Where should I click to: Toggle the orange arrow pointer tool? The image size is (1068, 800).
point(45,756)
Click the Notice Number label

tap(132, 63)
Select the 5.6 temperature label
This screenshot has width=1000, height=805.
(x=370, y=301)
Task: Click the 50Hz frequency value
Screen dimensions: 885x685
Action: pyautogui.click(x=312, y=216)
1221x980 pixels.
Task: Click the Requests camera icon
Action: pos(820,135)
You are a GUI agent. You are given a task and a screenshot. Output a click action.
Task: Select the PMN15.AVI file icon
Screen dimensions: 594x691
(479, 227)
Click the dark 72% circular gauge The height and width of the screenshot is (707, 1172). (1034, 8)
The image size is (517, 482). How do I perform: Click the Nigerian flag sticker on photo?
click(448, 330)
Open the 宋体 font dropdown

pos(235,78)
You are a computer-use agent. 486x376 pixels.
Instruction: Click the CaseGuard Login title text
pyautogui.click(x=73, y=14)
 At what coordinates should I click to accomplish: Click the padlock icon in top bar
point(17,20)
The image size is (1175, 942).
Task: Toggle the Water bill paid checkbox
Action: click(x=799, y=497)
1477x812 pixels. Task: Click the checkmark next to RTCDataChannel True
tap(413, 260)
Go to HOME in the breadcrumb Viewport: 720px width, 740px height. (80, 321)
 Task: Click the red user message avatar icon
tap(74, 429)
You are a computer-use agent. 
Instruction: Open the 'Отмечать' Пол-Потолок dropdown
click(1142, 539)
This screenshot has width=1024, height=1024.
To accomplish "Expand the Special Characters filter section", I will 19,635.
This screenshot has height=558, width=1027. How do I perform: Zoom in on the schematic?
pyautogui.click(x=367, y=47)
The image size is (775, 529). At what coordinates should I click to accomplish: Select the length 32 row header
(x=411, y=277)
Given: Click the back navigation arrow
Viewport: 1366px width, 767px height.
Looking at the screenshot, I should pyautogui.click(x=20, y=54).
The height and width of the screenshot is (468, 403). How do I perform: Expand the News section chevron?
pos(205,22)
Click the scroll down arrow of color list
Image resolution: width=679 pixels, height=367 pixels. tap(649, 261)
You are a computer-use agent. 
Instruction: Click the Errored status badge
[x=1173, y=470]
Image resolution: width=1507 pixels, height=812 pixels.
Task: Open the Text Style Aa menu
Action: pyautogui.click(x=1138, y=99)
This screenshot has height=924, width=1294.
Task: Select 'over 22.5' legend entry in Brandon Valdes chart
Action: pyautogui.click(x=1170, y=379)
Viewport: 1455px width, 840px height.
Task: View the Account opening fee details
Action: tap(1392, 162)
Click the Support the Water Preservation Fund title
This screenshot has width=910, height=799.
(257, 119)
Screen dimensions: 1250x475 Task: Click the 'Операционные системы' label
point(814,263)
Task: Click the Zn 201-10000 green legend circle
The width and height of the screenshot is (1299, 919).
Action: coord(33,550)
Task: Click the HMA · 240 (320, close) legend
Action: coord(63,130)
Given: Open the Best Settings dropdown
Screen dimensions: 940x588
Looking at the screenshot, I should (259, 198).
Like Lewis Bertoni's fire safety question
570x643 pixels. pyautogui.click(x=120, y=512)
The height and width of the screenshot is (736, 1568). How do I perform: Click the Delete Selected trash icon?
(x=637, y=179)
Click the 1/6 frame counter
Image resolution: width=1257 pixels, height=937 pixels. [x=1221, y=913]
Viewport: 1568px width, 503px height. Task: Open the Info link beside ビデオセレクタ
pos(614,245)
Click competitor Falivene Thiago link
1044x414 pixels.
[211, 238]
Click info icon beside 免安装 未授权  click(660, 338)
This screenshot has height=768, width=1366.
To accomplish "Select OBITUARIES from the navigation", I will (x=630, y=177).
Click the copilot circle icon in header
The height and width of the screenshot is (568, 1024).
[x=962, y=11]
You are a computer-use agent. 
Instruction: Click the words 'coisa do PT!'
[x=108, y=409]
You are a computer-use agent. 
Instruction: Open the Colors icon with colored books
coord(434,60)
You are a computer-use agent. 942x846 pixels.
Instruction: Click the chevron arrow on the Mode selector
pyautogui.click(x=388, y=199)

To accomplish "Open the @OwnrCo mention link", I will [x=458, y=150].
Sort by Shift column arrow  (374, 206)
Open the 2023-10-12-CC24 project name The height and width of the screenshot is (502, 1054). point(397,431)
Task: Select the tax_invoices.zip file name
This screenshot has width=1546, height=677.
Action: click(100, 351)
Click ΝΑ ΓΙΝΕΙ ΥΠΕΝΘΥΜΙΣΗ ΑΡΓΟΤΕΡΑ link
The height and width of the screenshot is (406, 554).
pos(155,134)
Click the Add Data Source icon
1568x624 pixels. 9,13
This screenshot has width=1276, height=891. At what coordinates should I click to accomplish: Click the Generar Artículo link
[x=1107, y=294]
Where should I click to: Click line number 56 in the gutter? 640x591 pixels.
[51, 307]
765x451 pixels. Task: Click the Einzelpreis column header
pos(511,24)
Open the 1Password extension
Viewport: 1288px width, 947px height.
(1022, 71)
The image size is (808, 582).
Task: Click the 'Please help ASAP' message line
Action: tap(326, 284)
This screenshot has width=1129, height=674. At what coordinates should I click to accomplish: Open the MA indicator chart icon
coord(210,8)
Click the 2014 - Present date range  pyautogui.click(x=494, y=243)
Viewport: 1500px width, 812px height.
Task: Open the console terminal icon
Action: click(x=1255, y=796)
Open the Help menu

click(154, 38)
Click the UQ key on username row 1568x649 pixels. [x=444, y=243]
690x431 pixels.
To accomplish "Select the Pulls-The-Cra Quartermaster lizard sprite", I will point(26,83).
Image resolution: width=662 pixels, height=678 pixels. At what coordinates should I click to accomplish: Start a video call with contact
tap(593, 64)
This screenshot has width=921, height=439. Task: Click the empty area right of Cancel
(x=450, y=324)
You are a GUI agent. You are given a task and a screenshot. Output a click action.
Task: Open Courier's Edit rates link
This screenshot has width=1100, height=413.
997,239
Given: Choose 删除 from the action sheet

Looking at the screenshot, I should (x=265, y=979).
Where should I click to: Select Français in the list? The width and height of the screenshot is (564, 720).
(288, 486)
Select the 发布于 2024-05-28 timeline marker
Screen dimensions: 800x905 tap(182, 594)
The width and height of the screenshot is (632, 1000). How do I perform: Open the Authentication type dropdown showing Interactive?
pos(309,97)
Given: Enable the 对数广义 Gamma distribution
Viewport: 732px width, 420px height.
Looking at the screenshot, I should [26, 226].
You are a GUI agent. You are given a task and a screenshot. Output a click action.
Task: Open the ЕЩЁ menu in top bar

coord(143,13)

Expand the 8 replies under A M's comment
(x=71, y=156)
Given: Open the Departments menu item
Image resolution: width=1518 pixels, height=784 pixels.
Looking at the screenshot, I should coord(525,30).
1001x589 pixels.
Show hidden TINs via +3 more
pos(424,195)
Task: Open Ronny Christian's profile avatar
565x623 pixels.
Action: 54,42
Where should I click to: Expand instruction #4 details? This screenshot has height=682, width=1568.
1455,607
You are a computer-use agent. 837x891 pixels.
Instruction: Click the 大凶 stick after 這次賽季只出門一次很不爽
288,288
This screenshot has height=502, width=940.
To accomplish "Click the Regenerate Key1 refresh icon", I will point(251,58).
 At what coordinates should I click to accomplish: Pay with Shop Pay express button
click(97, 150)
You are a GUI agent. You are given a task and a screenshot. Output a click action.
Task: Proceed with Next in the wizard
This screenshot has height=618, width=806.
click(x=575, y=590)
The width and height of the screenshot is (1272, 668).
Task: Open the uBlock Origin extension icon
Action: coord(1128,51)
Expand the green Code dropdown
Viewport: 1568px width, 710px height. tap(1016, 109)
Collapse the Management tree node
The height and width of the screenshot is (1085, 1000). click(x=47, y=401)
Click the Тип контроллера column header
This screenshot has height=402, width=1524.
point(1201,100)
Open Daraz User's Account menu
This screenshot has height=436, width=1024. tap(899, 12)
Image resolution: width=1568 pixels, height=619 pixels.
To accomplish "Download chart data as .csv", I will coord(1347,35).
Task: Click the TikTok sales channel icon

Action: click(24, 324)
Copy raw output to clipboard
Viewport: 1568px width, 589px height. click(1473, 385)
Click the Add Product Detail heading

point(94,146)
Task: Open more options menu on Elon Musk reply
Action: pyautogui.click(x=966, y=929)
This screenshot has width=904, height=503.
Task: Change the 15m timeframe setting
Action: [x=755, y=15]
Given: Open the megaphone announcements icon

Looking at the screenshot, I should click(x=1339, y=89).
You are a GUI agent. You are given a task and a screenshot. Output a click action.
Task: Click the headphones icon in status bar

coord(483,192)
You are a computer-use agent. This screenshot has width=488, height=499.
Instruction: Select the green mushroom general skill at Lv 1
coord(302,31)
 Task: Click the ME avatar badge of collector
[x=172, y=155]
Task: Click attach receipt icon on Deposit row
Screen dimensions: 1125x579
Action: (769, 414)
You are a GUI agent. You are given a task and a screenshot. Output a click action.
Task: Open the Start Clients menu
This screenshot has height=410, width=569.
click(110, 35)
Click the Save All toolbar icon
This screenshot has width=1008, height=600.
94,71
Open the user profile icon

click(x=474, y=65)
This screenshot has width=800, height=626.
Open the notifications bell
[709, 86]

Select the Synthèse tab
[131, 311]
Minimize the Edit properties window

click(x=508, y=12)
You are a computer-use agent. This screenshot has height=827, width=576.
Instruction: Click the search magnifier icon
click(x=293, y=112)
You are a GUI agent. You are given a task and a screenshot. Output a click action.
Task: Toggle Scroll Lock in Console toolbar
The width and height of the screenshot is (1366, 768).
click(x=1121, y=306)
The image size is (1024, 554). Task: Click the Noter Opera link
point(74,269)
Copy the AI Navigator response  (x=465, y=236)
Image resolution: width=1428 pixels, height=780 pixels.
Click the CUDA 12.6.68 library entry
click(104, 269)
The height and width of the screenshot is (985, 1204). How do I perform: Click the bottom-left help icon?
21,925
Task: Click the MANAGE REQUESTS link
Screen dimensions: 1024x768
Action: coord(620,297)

┄┄┄┄┄┄┄┄┄┄

YOUR TASK
Copy exactly the lines running from the one that holds "Task: Click attach" to the last line of the listing above. Include both of those lines.

EXPECTED OUTPUT
Task: Click attach receipt icon on Deposit row
Screen dimensions: 1125x579
Action: (769, 414)
You are a GUI agent. You are given a task and a screenshot. Output a click action.
Task: Open the Start Clients menu
This screenshot has height=410, width=569.
click(110, 35)
Click the Save All toolbar icon
This screenshot has width=1008, height=600.
94,71
Open the user profile icon

click(x=474, y=65)
This screenshot has width=800, height=626.
Open the notifications bell
[709, 86]

Select the Synthèse tab
[131, 311]
Minimize the Edit properties window

click(x=508, y=12)
You are a computer-use agent. This screenshot has height=827, width=576.
Instruction: Click the search magnifier icon
click(x=293, y=112)
You are a GUI agent. You are given a task and a screenshot. Output a click action.
Task: Toggle Scroll Lock in Console toolbar
The width and height of the screenshot is (1366, 768).
click(x=1121, y=306)
The image size is (1024, 554). Task: Click the Noter Opera link
point(74,269)
Copy the AI Navigator response  (x=465, y=236)
Image resolution: width=1428 pixels, height=780 pixels.
Click the CUDA 12.6.68 library entry
click(104, 269)
The height and width of the screenshot is (985, 1204). How do I perform: Click the bottom-left help icon?
21,925
Task: Click the MANAGE REQUESTS link
Screen dimensions: 1024x768
Action: coord(620,297)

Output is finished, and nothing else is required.